### TASK DETAILS
In the listing below, swap every "Where should I click to" for "Where do I click to" and give all the lines back with nothing else altered.

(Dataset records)
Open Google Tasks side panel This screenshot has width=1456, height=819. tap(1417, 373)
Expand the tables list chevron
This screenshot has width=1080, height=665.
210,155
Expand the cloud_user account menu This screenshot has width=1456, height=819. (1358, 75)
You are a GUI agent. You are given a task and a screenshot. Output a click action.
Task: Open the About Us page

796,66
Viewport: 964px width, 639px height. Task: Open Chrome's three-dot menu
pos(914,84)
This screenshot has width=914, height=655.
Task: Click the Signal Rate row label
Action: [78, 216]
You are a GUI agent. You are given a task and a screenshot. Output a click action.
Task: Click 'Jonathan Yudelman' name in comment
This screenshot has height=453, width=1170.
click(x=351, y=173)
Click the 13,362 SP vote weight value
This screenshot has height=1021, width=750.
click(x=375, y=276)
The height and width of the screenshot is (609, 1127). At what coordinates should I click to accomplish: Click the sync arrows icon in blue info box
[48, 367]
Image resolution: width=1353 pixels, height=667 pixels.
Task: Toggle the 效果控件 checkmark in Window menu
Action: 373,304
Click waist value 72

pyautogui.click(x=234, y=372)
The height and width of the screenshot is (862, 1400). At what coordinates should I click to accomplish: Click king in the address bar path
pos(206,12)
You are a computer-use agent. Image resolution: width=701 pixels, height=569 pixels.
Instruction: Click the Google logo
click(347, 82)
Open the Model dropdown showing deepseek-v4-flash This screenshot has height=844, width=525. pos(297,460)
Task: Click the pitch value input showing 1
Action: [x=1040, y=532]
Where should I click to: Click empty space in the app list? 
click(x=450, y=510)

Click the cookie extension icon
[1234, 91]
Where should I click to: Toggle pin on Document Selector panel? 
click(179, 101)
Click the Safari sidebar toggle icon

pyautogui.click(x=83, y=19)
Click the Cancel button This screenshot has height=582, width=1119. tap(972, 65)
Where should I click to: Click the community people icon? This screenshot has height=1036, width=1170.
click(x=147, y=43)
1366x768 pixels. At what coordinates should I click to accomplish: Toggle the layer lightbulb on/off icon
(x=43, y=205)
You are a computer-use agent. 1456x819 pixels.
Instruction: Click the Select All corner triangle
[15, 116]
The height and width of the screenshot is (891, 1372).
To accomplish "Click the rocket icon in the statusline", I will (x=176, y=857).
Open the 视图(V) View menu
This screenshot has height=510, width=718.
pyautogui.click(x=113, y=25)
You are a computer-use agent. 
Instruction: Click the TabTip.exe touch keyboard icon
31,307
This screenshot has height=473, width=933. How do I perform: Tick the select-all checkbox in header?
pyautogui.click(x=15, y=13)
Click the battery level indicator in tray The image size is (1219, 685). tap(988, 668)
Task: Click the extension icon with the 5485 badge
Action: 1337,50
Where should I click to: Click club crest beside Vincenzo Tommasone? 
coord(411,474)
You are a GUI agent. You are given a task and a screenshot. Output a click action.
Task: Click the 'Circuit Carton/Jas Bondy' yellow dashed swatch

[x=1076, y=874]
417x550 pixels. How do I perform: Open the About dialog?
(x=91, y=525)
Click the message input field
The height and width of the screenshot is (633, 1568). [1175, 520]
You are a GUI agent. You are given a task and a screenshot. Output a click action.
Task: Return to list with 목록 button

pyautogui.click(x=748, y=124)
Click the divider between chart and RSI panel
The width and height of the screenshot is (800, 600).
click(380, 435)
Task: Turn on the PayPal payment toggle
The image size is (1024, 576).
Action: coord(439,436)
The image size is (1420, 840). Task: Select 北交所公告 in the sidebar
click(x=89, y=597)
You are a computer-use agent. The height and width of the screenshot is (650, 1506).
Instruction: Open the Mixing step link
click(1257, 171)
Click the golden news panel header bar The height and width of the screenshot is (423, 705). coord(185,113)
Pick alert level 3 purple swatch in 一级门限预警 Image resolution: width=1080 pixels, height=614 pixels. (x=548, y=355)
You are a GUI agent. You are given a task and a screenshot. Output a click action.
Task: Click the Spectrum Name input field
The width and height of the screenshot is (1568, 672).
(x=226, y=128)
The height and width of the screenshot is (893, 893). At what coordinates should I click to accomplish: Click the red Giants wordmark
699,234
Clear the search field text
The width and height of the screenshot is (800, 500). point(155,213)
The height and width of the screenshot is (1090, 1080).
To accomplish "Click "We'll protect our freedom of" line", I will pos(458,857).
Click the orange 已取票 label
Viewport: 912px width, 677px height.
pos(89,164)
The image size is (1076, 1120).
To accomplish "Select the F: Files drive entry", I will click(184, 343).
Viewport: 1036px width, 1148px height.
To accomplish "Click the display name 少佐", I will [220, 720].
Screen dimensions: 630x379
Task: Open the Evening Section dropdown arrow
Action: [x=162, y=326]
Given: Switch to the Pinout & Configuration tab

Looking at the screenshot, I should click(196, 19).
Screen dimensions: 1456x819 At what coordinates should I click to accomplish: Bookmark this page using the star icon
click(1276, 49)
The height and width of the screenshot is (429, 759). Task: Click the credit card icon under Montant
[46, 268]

### THE RESULT
Open Google Tasks side panel This screenshot has width=1456, height=819. tap(1417, 373)
Expand the tables list chevron
This screenshot has width=1080, height=665.
210,155
Expand the cloud_user account menu This screenshot has width=1456, height=819. (1358, 75)
You are a GUI agent. You are given a task and a screenshot. Output a click action.
Task: Open the About Us page

796,66
Viewport: 964px width, 639px height. Task: Open Chrome's three-dot menu
pos(914,84)
This screenshot has width=914, height=655.
Task: Click the Signal Rate row label
Action: [78, 216]
You are a GUI agent. You are given a task and a screenshot. Output a click action.
Task: Click 'Jonathan Yudelman' name in comment
This screenshot has height=453, width=1170.
click(x=351, y=173)
Click the 13,362 SP vote weight value
This screenshot has height=1021, width=750.
click(x=375, y=276)
The height and width of the screenshot is (609, 1127). At what coordinates should I click to accomplish: Click the sync arrows icon in blue info box
[48, 367]
Image resolution: width=1353 pixels, height=667 pixels.
Task: Toggle the 效果控件 checkmark in Window menu
Action: 373,304
Click waist value 72

pyautogui.click(x=234, y=372)
The height and width of the screenshot is (862, 1400). At what coordinates should I click to accomplish: Click king in the address bar path
pos(206,12)
You are a computer-use agent. Image resolution: width=701 pixels, height=569 pixels.
Instruction: Click the Google logo
click(347, 82)
Open the Model dropdown showing deepseek-v4-flash This screenshot has height=844, width=525. pos(297,460)
Task: Click the pitch value input showing 1
Action: [x=1040, y=532]
Where do I click to: Click empty space in the app list? 
click(x=450, y=510)

Click the cookie extension icon
[1234, 91]
Where do I click to: Toggle pin on Document Selector panel? 
click(179, 101)
Click the Safari sidebar toggle icon

pyautogui.click(x=83, y=19)
Click the Cancel button This screenshot has height=582, width=1119. tap(972, 65)
Where do I click to: Click the community people icon? This screenshot has height=1036, width=1170.
click(x=147, y=43)
1366x768 pixels. At what coordinates should I click to accomplish: Toggle the layer lightbulb on/off icon
(x=43, y=205)
You are a computer-use agent. 1456x819 pixels.
Instruction: Click the Select All corner triangle
[15, 116]
The height and width of the screenshot is (891, 1372).
To accomplish "Click the rocket icon in the statusline", I will (x=176, y=857).
Open the 视图(V) View menu
This screenshot has height=510, width=718.
pyautogui.click(x=113, y=25)
You are a computer-use agent. 
Instruction: Click the TabTip.exe touch keyboard icon
31,307
This screenshot has height=473, width=933. How do I perform: Tick the select-all checkbox in header?
pyautogui.click(x=15, y=13)
Click the battery level indicator in tray The image size is (1219, 685). tap(988, 668)
Task: Click the extension icon with the 5485 badge
Action: 1337,50
Where do I click to: Click club crest beside Vincenzo Tommasone? 
coord(411,474)
You are a GUI agent. You are given a task and a screenshot. Output a click action.
Task: Click the 'Circuit Carton/Jas Bondy' yellow dashed swatch

[x=1076, y=874]
417x550 pixels. How do I perform: Open the About dialog?
(x=91, y=525)
Click the message input field
The height and width of the screenshot is (633, 1568). [1175, 520]
You are a GUI agent. You are given a task and a screenshot. Output a click action.
Task: Return to list with 목록 button

pyautogui.click(x=748, y=124)
Click the divider between chart and RSI panel
The width and height of the screenshot is (800, 600).
click(380, 435)
Task: Turn on the PayPal payment toggle
The image size is (1024, 576).
Action: coord(439,436)
The image size is (1420, 840). Task: Select 北交所公告 in the sidebar
click(x=89, y=597)
You are a computer-use agent. The height and width of the screenshot is (650, 1506).
Instruction: Open the Mixing step link
click(1257, 171)
Click the golden news panel header bar The height and width of the screenshot is (423, 705). coord(185,113)
Pick alert level 3 purple swatch in 一级门限预警 Image resolution: width=1080 pixels, height=614 pixels. (x=548, y=355)
You are a GUI agent. You are given a task and a screenshot. Output a click action.
Task: Click the Spectrum Name input field
The width and height of the screenshot is (1568, 672).
(x=226, y=128)
The height and width of the screenshot is (893, 893). At what coordinates should I click to accomplish: Click the red Giants wordmark
699,234
Clear the search field text
The width and height of the screenshot is (800, 500). point(155,213)
The height and width of the screenshot is (1090, 1080).
To accomplish "Click "We'll protect our freedom of" line", I will pos(458,857).
Click the orange 已取票 label
Viewport: 912px width, 677px height.
pos(89,164)
The image size is (1076, 1120).
To accomplish "Select the F: Files drive entry", I will click(184, 343).
Viewport: 1036px width, 1148px height.
To accomplish "Click the display name 少佐", I will [220, 720].
Screen dimensions: 630x379
Task: Open the Evening Section dropdown arrow
Action: [x=162, y=326]
Given: Switch to the Pinout & Configuration tab

Looking at the screenshot, I should click(196, 19).
Screen dimensions: 1456x819 At what coordinates should I click to accomplish: Bookmark this page using the star icon
click(1276, 49)
The height and width of the screenshot is (429, 759). Task: Click the credit card icon under Montant
[46, 268]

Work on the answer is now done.